How many images of Shrikes and Scissor-tailed Flycatchers do you see on barbed wire fences?
It’s rare when you see images of those species on natural perches. Most photographers tend to be content with images of them on wire fences, as they feel that is where the birds hang out.
For me, I believe if man had not introduced fences into their habitat, then you would see them on natural perches, so that is always my goal: To have no “Hand-of-Man” in my images.
I want to be up front before I go into how I tackle this problem. This is a low percentage shot. It does not work all the time, but when it does, you have a unique and hard to get image.

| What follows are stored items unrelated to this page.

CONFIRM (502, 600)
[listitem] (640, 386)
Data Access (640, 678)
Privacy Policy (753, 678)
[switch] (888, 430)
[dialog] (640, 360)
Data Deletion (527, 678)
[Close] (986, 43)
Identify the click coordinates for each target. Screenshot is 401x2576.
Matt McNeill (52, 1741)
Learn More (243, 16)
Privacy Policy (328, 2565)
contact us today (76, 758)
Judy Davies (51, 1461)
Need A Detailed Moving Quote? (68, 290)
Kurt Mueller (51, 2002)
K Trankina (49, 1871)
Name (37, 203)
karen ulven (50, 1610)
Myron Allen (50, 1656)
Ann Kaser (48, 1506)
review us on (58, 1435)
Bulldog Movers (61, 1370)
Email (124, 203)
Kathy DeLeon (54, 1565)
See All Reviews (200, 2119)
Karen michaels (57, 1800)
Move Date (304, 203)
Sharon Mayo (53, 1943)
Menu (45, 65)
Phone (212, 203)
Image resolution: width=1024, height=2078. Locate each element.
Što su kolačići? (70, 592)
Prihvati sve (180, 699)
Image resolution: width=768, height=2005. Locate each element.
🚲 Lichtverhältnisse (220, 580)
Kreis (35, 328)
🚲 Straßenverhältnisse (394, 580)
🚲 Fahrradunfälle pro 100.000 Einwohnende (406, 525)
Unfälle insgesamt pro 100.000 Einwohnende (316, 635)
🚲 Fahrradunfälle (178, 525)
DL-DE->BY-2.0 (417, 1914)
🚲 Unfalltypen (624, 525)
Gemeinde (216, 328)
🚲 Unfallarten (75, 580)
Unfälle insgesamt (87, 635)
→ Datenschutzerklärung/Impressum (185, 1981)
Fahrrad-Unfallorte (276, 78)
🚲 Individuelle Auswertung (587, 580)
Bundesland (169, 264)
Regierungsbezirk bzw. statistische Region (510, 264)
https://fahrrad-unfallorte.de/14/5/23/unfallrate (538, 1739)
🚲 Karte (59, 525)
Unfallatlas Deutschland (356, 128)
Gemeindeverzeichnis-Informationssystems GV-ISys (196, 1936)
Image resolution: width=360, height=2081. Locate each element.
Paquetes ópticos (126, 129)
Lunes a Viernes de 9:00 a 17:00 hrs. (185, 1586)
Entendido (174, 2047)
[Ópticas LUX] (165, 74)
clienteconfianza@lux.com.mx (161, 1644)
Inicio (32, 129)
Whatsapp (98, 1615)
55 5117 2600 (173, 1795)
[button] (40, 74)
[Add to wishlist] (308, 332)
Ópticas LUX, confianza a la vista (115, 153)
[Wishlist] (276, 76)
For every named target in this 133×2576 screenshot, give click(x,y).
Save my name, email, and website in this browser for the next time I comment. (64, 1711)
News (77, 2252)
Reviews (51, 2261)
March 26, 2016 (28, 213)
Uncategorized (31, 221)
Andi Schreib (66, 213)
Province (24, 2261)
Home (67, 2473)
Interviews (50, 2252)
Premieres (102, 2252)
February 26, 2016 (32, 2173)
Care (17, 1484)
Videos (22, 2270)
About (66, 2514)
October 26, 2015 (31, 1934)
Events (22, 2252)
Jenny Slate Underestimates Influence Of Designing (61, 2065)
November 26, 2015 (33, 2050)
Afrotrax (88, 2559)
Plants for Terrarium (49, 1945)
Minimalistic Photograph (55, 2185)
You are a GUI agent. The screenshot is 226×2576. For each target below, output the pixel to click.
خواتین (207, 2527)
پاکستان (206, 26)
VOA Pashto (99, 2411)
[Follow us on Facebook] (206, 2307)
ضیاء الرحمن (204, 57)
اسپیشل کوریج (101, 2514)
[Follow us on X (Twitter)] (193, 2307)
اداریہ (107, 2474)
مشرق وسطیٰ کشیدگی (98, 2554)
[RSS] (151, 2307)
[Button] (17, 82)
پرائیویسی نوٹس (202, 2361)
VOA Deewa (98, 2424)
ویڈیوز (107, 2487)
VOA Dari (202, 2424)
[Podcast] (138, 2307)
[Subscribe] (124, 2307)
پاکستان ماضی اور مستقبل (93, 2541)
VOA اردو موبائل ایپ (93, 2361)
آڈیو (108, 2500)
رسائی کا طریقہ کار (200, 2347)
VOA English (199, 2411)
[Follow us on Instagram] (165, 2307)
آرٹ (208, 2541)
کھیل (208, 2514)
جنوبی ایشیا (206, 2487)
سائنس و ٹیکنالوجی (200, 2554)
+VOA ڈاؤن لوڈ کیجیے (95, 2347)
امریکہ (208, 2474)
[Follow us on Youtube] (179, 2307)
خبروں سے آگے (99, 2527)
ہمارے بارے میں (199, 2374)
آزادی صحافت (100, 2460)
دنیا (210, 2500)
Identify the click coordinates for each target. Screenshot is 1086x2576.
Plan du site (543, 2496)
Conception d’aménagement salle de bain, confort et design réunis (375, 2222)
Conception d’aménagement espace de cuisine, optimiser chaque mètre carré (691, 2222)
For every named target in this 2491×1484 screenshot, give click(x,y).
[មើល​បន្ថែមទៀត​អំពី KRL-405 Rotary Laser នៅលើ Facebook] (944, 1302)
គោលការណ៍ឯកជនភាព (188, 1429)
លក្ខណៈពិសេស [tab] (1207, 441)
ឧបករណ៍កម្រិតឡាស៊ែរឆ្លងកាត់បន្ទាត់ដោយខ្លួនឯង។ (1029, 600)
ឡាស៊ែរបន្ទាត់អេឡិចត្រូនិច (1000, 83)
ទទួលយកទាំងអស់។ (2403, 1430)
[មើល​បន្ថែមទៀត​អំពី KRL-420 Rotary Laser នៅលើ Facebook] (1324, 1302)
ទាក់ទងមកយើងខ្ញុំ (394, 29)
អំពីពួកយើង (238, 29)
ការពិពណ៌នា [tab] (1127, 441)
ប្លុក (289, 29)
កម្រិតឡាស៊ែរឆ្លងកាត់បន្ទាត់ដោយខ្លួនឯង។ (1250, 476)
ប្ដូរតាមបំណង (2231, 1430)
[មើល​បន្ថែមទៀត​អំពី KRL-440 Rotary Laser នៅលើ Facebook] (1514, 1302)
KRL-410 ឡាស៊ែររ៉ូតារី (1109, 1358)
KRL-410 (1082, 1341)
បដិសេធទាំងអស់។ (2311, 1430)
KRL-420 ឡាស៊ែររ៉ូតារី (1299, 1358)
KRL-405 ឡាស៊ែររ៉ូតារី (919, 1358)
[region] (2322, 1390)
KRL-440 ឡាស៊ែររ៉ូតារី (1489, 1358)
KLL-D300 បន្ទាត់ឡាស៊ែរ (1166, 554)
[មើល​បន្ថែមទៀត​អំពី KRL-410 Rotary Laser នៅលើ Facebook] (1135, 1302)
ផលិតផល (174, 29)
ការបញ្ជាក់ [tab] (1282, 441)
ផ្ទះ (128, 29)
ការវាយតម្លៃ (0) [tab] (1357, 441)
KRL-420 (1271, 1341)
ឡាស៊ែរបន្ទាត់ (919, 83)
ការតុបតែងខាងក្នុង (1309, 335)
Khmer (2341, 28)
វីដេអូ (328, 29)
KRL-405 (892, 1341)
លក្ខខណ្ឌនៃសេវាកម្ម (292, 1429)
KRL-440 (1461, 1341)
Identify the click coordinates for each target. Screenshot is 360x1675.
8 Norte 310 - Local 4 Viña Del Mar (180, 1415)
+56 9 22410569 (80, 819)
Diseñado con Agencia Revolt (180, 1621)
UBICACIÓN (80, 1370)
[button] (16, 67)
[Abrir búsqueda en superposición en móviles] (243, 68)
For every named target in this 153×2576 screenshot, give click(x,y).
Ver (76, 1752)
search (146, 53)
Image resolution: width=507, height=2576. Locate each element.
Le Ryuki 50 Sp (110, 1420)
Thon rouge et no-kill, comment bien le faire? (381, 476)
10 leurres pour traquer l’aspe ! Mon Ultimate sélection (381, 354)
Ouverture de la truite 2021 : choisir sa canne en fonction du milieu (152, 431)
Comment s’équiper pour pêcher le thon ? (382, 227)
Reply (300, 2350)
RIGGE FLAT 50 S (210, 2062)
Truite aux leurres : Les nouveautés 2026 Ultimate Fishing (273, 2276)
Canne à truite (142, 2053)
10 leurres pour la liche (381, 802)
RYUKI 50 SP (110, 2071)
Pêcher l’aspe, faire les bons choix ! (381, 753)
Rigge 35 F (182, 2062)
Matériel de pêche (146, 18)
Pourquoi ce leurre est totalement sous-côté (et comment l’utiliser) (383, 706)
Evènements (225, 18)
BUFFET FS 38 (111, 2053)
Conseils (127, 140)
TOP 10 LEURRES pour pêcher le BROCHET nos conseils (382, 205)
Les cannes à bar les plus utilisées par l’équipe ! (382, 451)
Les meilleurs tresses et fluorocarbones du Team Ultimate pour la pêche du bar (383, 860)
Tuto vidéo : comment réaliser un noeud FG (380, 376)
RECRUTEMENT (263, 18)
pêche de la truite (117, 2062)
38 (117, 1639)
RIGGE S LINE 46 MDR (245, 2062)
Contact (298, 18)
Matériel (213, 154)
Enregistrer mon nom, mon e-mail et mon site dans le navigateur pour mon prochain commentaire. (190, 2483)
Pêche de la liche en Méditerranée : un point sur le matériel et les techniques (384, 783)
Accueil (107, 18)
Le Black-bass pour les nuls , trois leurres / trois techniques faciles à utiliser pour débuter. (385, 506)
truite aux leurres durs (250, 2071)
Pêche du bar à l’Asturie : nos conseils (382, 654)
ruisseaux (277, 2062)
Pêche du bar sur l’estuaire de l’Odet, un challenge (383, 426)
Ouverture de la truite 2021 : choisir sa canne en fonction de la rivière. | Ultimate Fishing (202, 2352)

In Texas during the fall migration, we get hundreds to thousands of Scissor-tailed Flycatchers staging on the Upper Texas Coast waiting for North winds to carry them on their journey South.
On some days you can see dozens and dozens of Flycatchers on wire fences on most coastal roads. This was the case on the day I did this setup. The number of birds increased my odds of pulling this off.
The next step, choose a nice perch. Try to find one that is firm and of the same diameter as the barbed wire.
To increase the chances of getting the bird on the perch and not on the wire, grab clumps of grass and lay them along the wire.
Once everything is in place, set the camera and lens up to shoot out of your car window (Scissor-tails are very comfortable with cars getting close.)
I got lucky with the bird landing at last light as the wind dropped. When there is no wind the Scissor-tails will drop their tail making a more pleasing image.
Nikon D300s, 600 MM, ISO 250, f8, 1/160.
This set-up can be done in about 10 minutes and can yeild some unique and fun photo opportunities.
Remember to bring your zip ties, pruning shears and some patience.